Le conseil de Vivarte : Bertrand Delaunay, associé chez Gibson Dunn

Qu’est-ce qui a motivé la vente de Caroll International par Vivarte ?

Cette cession intervient dans le cadre du processus de vente des différentes marques détenues par le groupe Vivarte, profitables ou connaissant des difficultés, qui a débuté il y a quelques années. Avec l’épisode des gilets jaunes, des grèves successives puis la crise sanitaire, le monde du retail a en effet beaucoup souffert, en particulier dans le domaine du vêtement et de la chaussure. Par ailleurs, les consommateurs changent petit à petit leurs habitudes d’achat ; sur le segment de l’entrée de gamme, par exemple, on voit apparaître la concurrence de la seconde main, notamment avec Vinted. Le marché est donc en train d’évoluer, et c’est dans ce contexte que Vivarte avait choisi de se recentrer sur quelques enseignes clés, dont La Halle. La majeure partie des actifs de cette dernière a toutefois aussi été cédée en 2020 au groupe Beaumanoir dans le cadre d’un redressement judiciaire. L’étape suivante était la cession de Caroll International. A l’issue d’un processus concurrentiel, Vivarte a choisi d’accorder une exclusivité à Beaumanoir, qui a émis une promesse d’achat portant sur l’intégralité du périmètre de Caroll en France et à l’international. Lorsque l’opération sera réalisée, il ne restera plus dans le giron de Vivarte que la marque de chaussures Minelli, dont le processus de vente est également en cours.

Comment s’est déroulée l’opération ?

Caroll International étant une marque profitable, c’est une cession « in bonis » classique qui a été envisagée, sans procédure de mandat ad hoc ou de conciliation comme cela a pu être le cas précédemment pour d’autres enseignes du groupe.

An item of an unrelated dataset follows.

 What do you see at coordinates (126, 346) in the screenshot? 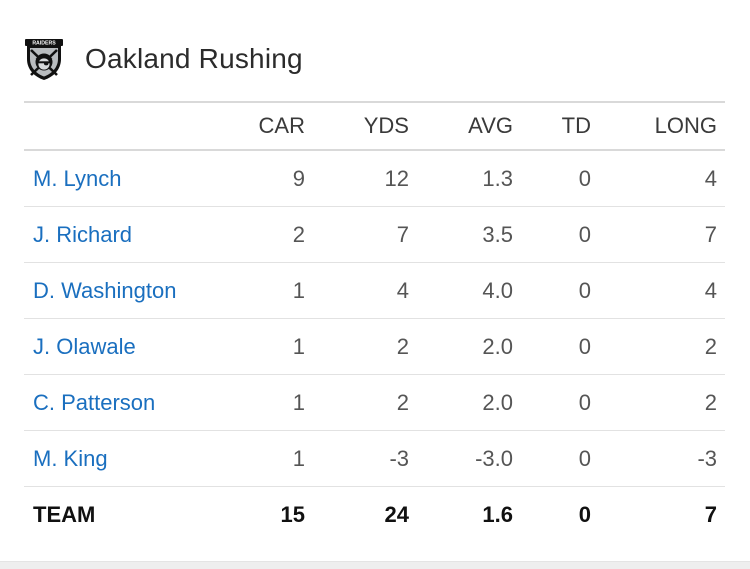
I see `player-link: J. Olawale` at bounding box center [126, 346].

Le processus d’enchères a été conduit par la banque d’affaires Rothschild, avec une implication très importante des équipes internes de Vivarte et, notamment, de sa secrétaire générale, Isabelle Gaillard. Plusieurs candidats étaient sur les rangs et intéressés par Caroll. Cela a engendré jusqu’à la fin beaucoup de tension compétitive et de discussions actives qui, au regard d’un certain nombre de paramètres, ont finalement amené Vivarte à porter son choix sur l’offre de Beaumanoir.

Quelles sont les principales complexités et particularités que vous avez pu rencontrer lors du processus de vente ?

Je dirais la gestion des services transitoires post-opération. Le groupe Vivarte étant actuellement en train de réduire ses services centraux, des prestations transitoires seront à fournir à la fois par Vivarte à l’acquéreur et par l’acquéreur à Vivarte. Ce n’est pas toujours le cas, et c’est une vraie spécificité compte tenu du contexte.